* **Excerpted text**

· · · ·

"Florentia", the florid, as the Romans called it, started to be the wonderful city we know today during the Middle Ages, when it became a free Municipality. Despite internal fights between the Guelphs and the Ghibellines (of whom Dante Alighieri was the most illustrious victim) from the 1200's onwards it became a centre of culture and commerce, reaching its peak in the 1400's, under the rule of Cosimo and Lorenzo de' Medici. Lorenzo's death, in 1492, ended the Florentine Republic and led to the birth of the Grand Duchy of Tuscany, which survived until Italy's unification. At the time of unification, the city's administrators decided to bring down the walls of the city, and Florence acquired today's appearance. The four neighbourhoods of the historic centre are a good reckoning point to find your way through the countless architectonic and historic marvels the whole world envies.
In the Santa Maria Novella area, you must certainly see the church itself, for the masterpieces it contains (among which Masaccio's Trinità and Giotto's Crucifix) as well as the splendid harmony of its façade, where the green and white marbles create perfect geometrical patterns.

· · · ·

* **The data**
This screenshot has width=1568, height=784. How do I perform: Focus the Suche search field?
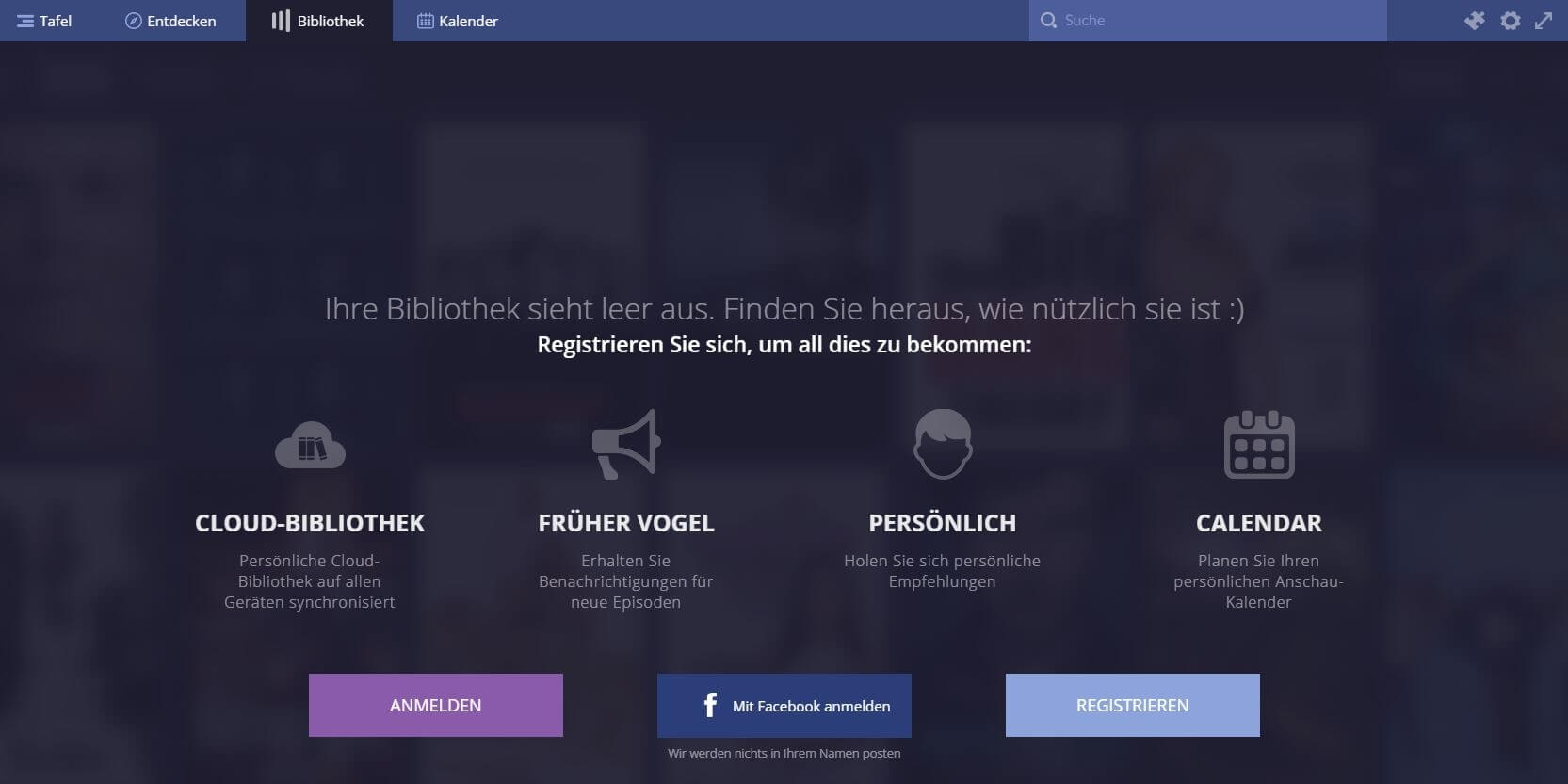1208,20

· · · ·

* **Parts of the exercise**
• 1. According to the passage on Florence, whose death in 1492 ended the Florentine Republic?
• 2. Reproduce the stretch of the passage on Florence from "In the Santa" through "perfect geometrical patterns.".

* **Replies**
• 1. Lorenzo de' Medici's death

• 2.
In the Santa Maria Novella area, you must certainly see the church itself, for the masterpieces it contains (among which Masaccio's Trinità and Giotto's Crucifix) as well as the splendid harmony of its façade, where the green and white marbles create perfect geometrical patterns.